Sunday, April 22, 2012

Earth Day Birthdays


Earth Day always lurks on my calendar, ready to jump out with a big “Boo! Did you save the Earth this year?” 

It’s not like we could forget about it at my house: Earth Day is my birthday.  What’s more, the day right before it is my daughter’s birthday, providing me ample opportunity to offer up unwanted birthday party themes like “Clean Up the Beach” or “Let’s Carpool to the Nearest Park for Organic, Wholegrain Cake and Unwrapped, Recycled Gifts.”  Poor thing, she wouldn’t mind some plastic toys and shiny new wrapping paper once in a while.

Being saddled with an eco-obsessed mother, now, that might actually be a bit of a real burden.  Because I’m the type of mom who finishes a sentence with the word “burden” and immediately starts thinking about the concept of “body burden” and our toxic world, and how quickly we are making it more toxic*, and then I start to feel guilty for how much I drive my car and so I snap at the kids for letting the water run too long while they are brushing their teeth.

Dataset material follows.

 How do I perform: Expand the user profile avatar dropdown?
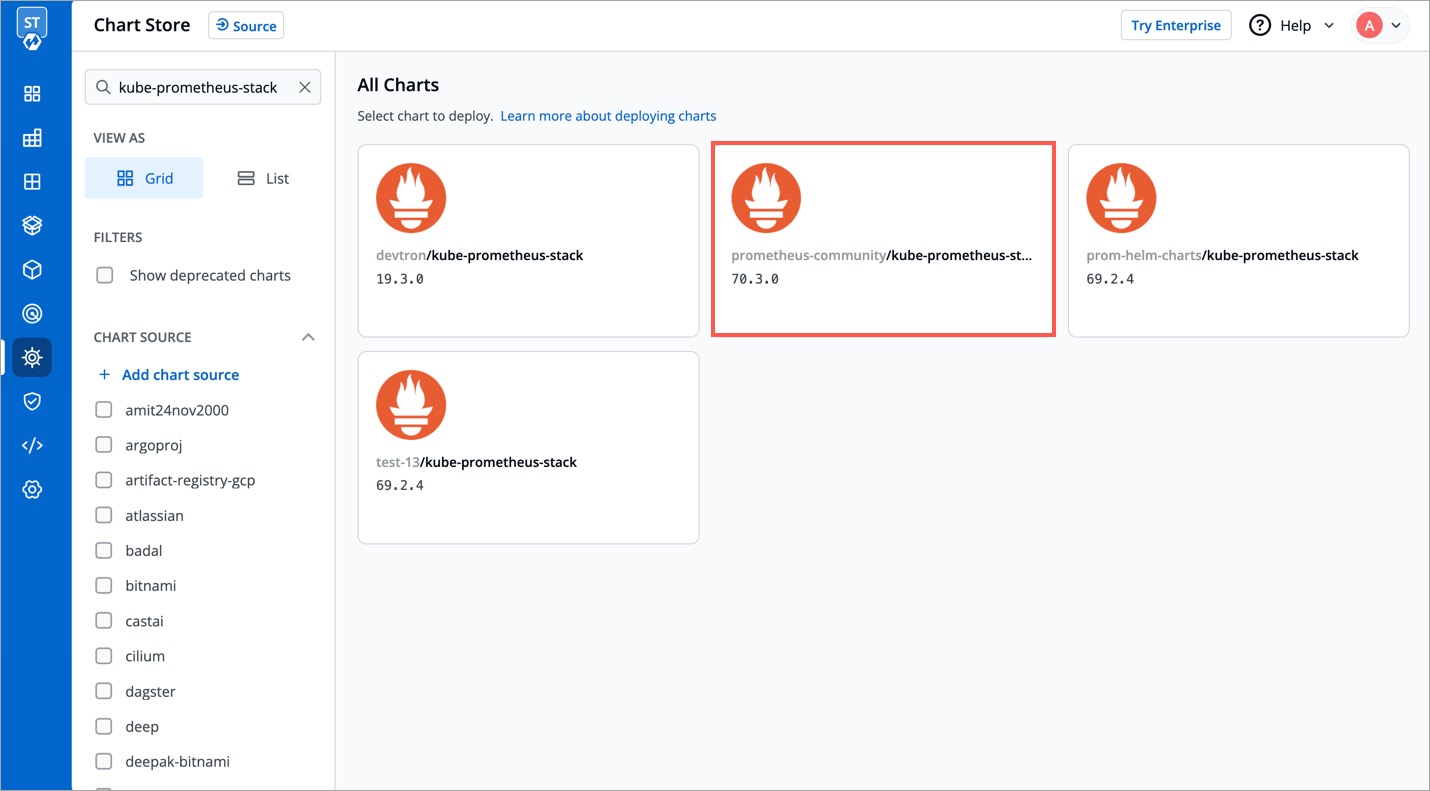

Yes, I drive too much, so they should remember to turn off the water.  What?  It makes sense to me, um, sort of, in a twisted kind of way.

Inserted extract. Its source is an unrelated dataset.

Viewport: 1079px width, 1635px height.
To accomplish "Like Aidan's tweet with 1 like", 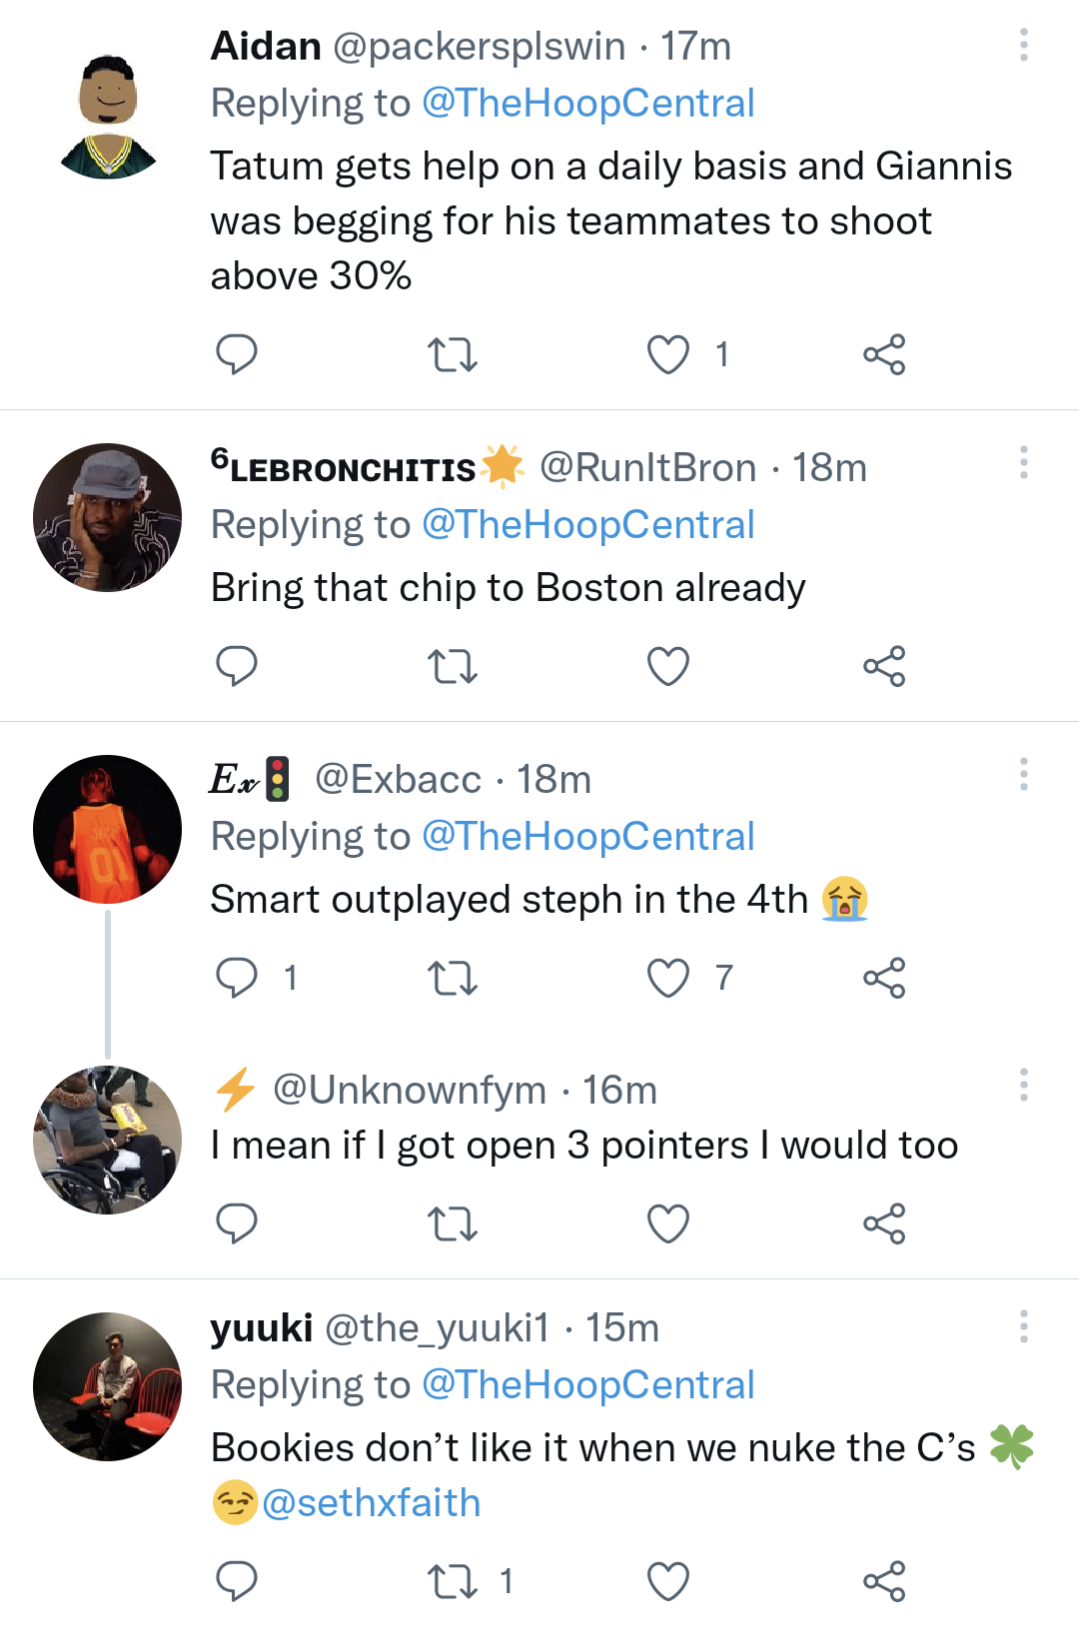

Then I feel bad for being a grouchy mom, so I let them stay up past bedtime for extra reading and cuddling, but then I feel ashamed for having left so many of the lights on while I was doing aforementioned reading, and then…well, it basically never ends.  How’s a bright-eyed five-year-old supposed to deal with so much maternal neurosis?

Or, for that matter, so much cultural neurosis? It seems like the consensus out there, by now, is pretty much “Let’s do it! Let’s save the planet!”—and then we all go on with our over-consumption and “just this once” justifications.  I know I do, even though I swear I try, fishing my bamboo spoon out of my purse at the ice cream store that only offers plastic ones, signing email petitions daily, organizing parties to spread the word about how insane we are for continuing development of the Canadian Tar Sands.  Printing out infographics linking extreme weather to climate change and bringing them to potlucks.  People see me coming and start to blurt out their latest green triumph.  “I told my favorite restaurant to stop using plastic to-go containers.”  “I explained to my neighbor how to use the recycle bin.”  “I remembered my bags!” 

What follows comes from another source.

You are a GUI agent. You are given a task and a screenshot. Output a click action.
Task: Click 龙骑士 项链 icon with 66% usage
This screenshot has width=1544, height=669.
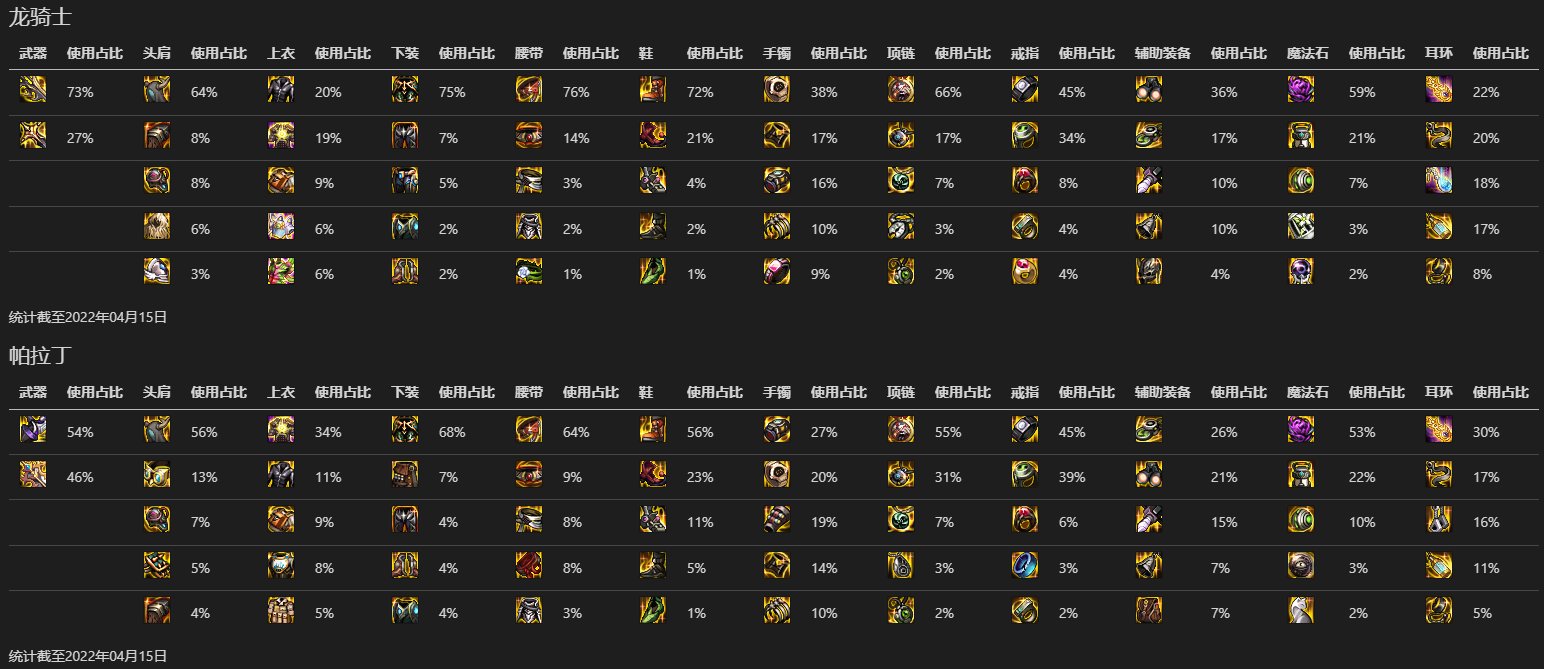pyautogui.click(x=901, y=90)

We report these tiny successes to each other as a way of warding off the demons of our larger failures.  “I didn’t manage to get the Supreme Court to reverse the Citizen’s United decision.”  “I haven’t been able to ban mountaintop removal coal mining.”  “I didn’t even convince my city council that expanding inane consumption by building even more big box stores is a bad idea.”  But hey, we did carpool to work, right?  Right?  Doesn’t that count?

Mostly, I don’t feel like it counts.  The problems are so large, and I’m so small.  And it’s pretty darn easy to turn all my worries about what kind of world my children will inherit into a deep and real case of depression, so I toil away at not just retreating with them under the covers, cuddling and reading into the night, electric use be damned.  It takes all my grown-up discipline, but I’m working to remember that birthdays are not about what you’ve done so far; birthdays are about blowing out the candles and wishing for the future. 

Cultural problems, like this climate mess we are in, require cultural solutions, so I’m not going to be able to fix it all by myself.  But if I look back over the past year, I can find all sorts of good news reflected in those small self-reports of righteousness: We are seeing, more and more, how many ways we could do better.  Our culture is actually shifting—maybe not as quickly as I’d like, maybe not even as quickly as it would have to for my kids to have a liveable planet—but change is happening.

So, when Earth Day interrogates me this year, I’ll just say, “Look, I’m really doing my best here.  Whether it’s good enough doesn’t matter, because it really is my best, and my best keeps getting better.”  Then I’ll blow out the candles, hoping.